Look through the entries that follow and return each line that has the string "computer".

[[ STUDY MATERIAL, beginning ]]

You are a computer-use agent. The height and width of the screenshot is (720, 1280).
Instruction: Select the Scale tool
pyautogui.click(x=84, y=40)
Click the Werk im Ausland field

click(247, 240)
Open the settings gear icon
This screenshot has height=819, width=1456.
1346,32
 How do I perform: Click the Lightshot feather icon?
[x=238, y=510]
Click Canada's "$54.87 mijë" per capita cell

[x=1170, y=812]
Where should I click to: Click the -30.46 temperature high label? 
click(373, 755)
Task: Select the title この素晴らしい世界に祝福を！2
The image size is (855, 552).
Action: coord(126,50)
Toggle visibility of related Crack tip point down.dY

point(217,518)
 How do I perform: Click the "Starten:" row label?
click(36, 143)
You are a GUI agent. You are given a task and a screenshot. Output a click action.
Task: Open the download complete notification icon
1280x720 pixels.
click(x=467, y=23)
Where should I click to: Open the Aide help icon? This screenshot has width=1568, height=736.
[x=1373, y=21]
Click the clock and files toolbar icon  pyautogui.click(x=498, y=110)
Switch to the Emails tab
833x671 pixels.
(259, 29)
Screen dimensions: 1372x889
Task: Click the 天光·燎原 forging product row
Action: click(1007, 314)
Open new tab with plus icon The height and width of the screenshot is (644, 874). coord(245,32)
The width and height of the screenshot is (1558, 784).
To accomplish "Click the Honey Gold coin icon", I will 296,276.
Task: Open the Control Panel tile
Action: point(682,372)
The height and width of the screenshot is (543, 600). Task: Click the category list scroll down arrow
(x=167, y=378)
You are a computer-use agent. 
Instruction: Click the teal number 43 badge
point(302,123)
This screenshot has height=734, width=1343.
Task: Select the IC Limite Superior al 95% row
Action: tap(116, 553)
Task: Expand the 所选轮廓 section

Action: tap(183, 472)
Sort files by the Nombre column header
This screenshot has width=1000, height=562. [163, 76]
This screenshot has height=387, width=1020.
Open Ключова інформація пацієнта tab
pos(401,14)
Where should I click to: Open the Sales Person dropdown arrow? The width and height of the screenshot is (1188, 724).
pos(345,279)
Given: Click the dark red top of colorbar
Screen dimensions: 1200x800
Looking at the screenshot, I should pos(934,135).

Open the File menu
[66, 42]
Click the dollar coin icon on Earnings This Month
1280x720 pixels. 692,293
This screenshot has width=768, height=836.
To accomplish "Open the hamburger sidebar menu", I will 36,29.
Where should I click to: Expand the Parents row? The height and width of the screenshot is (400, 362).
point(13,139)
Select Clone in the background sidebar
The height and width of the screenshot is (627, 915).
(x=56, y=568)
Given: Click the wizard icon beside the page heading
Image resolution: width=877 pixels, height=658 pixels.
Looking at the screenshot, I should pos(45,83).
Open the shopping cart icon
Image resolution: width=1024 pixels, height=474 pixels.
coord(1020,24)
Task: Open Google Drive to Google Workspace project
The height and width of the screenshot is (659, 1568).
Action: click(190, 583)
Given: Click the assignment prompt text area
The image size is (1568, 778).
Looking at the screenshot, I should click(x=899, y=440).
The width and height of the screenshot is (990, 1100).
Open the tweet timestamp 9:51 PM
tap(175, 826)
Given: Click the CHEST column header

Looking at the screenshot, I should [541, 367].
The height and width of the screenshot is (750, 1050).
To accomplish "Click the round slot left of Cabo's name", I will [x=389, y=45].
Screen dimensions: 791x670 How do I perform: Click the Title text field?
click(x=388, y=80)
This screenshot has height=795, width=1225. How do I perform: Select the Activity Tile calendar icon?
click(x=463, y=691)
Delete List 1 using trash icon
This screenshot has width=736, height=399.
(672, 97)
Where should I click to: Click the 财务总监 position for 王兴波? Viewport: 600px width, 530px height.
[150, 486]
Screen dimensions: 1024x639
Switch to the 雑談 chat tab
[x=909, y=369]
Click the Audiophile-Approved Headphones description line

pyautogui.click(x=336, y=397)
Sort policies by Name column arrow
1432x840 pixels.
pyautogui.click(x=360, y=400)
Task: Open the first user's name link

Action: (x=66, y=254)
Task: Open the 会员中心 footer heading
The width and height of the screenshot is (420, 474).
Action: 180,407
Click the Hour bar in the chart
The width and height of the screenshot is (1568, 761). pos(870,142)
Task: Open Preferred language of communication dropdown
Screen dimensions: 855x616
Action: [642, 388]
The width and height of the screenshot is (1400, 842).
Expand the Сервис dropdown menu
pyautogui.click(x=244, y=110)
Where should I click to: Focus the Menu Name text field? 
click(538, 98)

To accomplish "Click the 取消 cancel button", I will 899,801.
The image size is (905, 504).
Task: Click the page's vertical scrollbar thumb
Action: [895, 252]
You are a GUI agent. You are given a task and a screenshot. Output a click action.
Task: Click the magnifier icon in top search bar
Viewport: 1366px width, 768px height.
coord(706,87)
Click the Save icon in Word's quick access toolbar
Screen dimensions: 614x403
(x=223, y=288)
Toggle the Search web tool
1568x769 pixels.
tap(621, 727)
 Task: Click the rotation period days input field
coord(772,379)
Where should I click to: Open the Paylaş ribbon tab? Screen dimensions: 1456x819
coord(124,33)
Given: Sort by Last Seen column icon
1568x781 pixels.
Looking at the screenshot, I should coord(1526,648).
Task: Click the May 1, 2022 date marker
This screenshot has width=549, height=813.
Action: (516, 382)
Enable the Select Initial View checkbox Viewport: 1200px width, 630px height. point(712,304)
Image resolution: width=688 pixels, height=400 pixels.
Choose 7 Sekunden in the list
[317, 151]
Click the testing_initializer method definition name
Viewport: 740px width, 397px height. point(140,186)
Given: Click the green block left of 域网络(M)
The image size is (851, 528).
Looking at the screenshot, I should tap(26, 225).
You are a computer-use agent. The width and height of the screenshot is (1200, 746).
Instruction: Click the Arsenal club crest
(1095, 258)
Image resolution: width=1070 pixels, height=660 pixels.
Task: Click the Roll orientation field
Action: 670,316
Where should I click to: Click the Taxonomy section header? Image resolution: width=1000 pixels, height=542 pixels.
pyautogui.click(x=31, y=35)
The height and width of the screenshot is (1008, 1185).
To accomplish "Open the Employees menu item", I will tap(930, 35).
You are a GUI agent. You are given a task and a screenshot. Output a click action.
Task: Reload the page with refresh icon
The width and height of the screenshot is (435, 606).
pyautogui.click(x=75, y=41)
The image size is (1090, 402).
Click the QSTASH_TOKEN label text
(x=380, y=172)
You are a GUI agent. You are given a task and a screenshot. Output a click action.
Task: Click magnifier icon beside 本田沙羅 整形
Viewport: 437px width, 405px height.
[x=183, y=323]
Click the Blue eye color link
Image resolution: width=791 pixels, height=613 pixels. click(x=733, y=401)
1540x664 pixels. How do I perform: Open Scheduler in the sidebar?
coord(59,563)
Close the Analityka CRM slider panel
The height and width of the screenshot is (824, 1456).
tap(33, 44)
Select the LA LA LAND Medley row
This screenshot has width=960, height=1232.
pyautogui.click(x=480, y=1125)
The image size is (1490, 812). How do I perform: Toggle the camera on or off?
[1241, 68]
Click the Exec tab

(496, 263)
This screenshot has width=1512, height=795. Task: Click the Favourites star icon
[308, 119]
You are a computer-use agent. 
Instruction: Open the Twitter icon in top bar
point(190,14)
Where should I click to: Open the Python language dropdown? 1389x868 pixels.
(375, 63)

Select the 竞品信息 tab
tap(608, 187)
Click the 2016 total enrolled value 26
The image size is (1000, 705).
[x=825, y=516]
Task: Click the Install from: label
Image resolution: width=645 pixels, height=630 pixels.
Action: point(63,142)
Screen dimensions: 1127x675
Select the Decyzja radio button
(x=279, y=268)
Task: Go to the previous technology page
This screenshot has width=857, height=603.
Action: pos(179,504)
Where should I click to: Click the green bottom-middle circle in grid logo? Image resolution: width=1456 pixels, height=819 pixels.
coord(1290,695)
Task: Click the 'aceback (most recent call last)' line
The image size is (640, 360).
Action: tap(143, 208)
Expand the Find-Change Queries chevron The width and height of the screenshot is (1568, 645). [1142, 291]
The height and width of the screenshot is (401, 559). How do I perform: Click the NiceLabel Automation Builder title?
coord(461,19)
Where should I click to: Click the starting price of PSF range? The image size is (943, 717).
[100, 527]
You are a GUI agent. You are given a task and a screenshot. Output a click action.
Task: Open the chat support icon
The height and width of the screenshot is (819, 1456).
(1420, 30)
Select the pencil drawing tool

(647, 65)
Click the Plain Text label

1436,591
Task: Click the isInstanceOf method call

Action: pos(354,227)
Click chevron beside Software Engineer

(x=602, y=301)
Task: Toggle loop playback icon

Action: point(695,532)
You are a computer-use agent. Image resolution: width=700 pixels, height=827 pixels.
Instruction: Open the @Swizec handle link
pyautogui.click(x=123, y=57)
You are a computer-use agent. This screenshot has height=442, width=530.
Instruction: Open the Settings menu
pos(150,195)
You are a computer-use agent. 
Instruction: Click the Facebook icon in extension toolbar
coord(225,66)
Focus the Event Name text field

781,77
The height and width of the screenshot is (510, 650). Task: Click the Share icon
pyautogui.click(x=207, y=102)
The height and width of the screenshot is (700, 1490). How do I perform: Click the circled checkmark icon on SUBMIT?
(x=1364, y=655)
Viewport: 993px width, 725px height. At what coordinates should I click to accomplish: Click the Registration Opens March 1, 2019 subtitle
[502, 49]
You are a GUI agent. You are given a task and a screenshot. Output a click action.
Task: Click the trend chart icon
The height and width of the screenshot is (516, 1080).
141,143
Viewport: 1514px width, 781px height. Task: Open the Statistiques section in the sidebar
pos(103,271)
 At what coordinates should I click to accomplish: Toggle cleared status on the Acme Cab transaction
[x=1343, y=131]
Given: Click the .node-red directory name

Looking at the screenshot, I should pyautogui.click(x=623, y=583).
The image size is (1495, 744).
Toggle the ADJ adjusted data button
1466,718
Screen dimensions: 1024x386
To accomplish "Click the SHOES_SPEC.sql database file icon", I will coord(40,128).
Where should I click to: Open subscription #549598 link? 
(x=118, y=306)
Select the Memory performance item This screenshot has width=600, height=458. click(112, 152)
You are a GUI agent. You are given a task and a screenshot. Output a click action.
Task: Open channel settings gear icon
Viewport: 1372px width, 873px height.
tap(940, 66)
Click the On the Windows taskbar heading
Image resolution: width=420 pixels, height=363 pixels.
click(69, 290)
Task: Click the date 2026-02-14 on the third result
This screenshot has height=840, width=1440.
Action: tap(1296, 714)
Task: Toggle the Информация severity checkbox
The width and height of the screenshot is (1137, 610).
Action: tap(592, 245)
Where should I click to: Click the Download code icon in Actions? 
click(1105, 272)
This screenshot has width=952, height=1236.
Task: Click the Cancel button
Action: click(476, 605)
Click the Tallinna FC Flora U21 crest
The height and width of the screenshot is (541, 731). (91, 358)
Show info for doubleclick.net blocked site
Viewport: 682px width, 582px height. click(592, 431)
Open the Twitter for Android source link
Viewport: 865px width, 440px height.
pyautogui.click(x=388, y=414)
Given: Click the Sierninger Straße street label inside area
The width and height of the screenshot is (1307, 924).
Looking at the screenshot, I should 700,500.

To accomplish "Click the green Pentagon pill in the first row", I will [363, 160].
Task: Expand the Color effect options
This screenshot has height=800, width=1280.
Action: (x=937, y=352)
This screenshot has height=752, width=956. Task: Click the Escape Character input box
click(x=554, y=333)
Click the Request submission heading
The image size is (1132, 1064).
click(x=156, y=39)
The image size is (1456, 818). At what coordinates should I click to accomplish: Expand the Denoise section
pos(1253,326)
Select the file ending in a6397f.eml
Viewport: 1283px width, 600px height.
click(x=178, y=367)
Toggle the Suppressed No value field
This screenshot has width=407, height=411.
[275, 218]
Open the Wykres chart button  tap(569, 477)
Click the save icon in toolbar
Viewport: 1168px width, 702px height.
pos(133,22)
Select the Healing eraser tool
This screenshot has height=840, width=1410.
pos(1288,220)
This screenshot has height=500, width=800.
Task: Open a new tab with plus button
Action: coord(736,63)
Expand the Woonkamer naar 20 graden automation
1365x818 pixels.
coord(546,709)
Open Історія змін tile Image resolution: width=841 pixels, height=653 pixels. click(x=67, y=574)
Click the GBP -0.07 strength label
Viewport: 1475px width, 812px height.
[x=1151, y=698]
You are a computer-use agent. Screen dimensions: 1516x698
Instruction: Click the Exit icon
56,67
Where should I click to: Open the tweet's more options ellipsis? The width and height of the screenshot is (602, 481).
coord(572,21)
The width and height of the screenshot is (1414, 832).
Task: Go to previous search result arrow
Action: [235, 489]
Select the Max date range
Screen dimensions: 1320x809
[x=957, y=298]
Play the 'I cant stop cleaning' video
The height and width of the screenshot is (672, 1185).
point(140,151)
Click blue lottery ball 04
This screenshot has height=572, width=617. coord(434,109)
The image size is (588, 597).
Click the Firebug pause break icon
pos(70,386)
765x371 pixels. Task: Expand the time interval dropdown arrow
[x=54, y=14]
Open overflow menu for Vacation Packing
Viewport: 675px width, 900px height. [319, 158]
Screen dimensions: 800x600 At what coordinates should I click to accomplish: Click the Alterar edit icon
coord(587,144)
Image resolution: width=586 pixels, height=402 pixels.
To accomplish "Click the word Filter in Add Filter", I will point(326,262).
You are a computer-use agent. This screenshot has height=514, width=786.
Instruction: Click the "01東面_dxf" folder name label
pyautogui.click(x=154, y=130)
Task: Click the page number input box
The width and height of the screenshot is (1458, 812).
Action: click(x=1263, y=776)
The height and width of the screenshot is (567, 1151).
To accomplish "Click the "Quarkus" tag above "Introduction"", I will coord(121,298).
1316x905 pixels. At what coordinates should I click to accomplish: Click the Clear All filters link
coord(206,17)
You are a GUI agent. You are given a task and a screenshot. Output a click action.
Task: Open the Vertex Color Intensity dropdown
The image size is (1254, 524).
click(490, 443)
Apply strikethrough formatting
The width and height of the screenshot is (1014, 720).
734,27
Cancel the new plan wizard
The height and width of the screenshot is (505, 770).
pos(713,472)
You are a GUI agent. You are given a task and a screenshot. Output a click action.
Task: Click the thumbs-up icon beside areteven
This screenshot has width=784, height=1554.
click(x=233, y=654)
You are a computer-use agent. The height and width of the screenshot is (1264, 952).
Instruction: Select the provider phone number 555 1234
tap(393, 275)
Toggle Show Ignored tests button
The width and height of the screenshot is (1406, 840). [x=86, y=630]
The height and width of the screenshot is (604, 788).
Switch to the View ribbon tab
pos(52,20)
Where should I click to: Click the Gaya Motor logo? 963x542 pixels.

[[ STUDY MATERIAL, end ]]

__EXERCISE ANSWER__:
You are a computer-use agent. The height and width of the screenshot is (720, 1280).
You are a computer-use agent. 
You are a computer-use agent. The width and height of the screenshot is (1200, 746).
You are a computer-use agent. 
You are a computer-use agent. Image resolution: width=700 pixels, height=827 pixels.
You are a computer-use agent. This screenshot has height=442, width=530.
You are a computer-use agent. 
You are a computer-use agent. Screen dimensions: 1516x698
You are a computer-use agent. This screenshot has height=514, width=786.
You are a computer-use agent. The height and width of the screenshot is (1264, 952).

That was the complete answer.